Fifteen years ago there were advantages to working with a premier wirehouse in a commission-based relationship: access to products and services, liquidity, reporting, and support. Today the playing field has become level, and fee-only advisors generally have access to better investment products at a lower cost than wirehouse firms. Moreover, whatever supposed benefits may have existed with the commission model, the inherent conflicts of interest are insurmountable. Warren Buffet captured this truth in one of his many aphorisms: "Never ask a barber if you need a haircut."
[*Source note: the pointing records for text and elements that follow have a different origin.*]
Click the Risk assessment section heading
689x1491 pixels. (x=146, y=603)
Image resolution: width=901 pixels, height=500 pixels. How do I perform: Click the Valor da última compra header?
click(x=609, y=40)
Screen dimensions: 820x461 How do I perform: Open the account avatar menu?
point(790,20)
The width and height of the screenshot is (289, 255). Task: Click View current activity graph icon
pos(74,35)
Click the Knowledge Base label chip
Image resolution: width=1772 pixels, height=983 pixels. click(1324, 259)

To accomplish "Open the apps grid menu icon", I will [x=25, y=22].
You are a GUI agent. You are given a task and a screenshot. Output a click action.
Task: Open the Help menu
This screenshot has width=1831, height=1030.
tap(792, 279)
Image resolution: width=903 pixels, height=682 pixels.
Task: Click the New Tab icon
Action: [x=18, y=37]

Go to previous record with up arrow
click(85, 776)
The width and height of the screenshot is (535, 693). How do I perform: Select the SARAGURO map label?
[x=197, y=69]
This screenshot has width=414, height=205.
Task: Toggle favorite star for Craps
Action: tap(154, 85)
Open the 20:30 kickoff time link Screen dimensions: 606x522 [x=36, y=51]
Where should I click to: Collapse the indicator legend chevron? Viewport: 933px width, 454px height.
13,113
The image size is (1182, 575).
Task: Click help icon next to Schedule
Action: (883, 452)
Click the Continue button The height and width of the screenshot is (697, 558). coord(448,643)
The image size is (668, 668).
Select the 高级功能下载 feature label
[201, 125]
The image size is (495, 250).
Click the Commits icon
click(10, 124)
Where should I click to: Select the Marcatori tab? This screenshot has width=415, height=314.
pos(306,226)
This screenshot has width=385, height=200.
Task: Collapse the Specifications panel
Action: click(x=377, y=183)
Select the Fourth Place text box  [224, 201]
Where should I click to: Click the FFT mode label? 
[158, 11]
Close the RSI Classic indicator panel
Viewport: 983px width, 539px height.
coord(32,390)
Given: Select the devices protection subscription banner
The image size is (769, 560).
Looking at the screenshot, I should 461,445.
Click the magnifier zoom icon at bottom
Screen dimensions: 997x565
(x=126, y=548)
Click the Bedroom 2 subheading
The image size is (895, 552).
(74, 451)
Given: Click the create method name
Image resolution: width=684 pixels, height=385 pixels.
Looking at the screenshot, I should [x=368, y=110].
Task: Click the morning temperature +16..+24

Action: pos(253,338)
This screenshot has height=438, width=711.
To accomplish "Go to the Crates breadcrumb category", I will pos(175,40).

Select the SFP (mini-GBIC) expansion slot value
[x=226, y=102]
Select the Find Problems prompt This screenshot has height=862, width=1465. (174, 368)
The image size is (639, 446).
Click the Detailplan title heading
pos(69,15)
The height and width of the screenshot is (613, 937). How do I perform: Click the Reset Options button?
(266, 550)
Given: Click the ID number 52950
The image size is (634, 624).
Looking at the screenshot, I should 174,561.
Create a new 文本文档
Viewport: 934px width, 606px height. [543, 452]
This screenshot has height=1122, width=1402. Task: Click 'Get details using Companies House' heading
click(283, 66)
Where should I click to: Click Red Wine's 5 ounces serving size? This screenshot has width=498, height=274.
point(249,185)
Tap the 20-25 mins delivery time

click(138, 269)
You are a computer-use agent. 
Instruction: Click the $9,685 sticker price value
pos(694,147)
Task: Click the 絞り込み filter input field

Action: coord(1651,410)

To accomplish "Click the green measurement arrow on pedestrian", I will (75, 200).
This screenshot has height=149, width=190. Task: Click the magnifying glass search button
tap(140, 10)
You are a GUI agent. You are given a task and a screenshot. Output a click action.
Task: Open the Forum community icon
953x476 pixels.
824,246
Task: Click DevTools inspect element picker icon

Dan, If you are looking for isolated, one time, transaction based advice, it might make sense to use a commission based advisor to obtain and execute an idea. If, however, you are seeking a long term relationship with an objective advisor that you will meet and plan with on a regular basis, the commission model can't work because the only way the advisor is compensated is through changing your investments, which often is not in your best interest. In this case I would seek out an RIA who charges only fee's: either hourly or as a % of the assets he/she is supervising on your behalf. Best of luck!
Do a search for an article written for the "Journal of Financial Planning." The title is "Who's the Fairest of Them All? A Comparative Analysis of Financial Advisor Compensation Models" by Robinson (20 no 5, May 2007). You may be able to find copies on-line.
The article compares several compensation models, one of which is the commission model. For each model, the author covers the advantages and disadvantages of each type of compensation.
You have to differentiate between "Advisor" and "Product Rep." Some countries are forcing this to happen legally. You never need a commissioned based "advisor", you may need a commissioned "product rep". Specifically commissions make sense for transactional work. Namely, insurance. You still have to be careful who you go through, but if you need help making insurance decisions it will be a commission based professional and that is ok.
There is no reason to use a commission based advisor any more. It used to be true you could not access a decent fee only advisor unless you had a certain level of assets, but now there are plenty of ways to find a fee only advisor who works with smaller accounts. The Garret Planning Network is one way.
None. A commission based advisor may be driven to recommend what pays he/she the most rather than what is best for you. Fee based or Fee only advisor typically provide more unbiased advice.
I don't see any advantage to using a commission based financial advisor as they could be motivated to promote certain products not based on their suitability for you but because they receive a better payout. They are also inclined to change your investments more frequently driving up your expenses and eating away at your returns. Fee only advisors on the other hand are not compensated on a product basis. They are compensated by a negotiated percentage of the assets managed so there is no motivation to create turnover in your portfolio just to increase their profits. In summary, a fee only advisors goals are much more aligned with their clients goals, i.e. increasing your asset base increases their compensation.
The advantage would be to the advisor, not to you. The difference between a commissioned and fee-only advisor is the standard in which they are held accountable. The commissioned advisor only needs to fill out suitability form which in essence removes the advisors liability. The fee-only advisor must abide by the fiduciary rule which states "they must do what's in the clients best interest regardless of suitability". In other words commissions "client beware" responsibility is yours, with fee-only "advisor beware" responsibility falls on them.
I don't see a situation where using a commission based advisor would make sense.
If you want to "set it and forget it" open an etrade or scotttrade account.
If you need advice because you have zero investment experience, open an account at a robo-advisor.
If you want planning and a personalized portfolio, go to an RIA.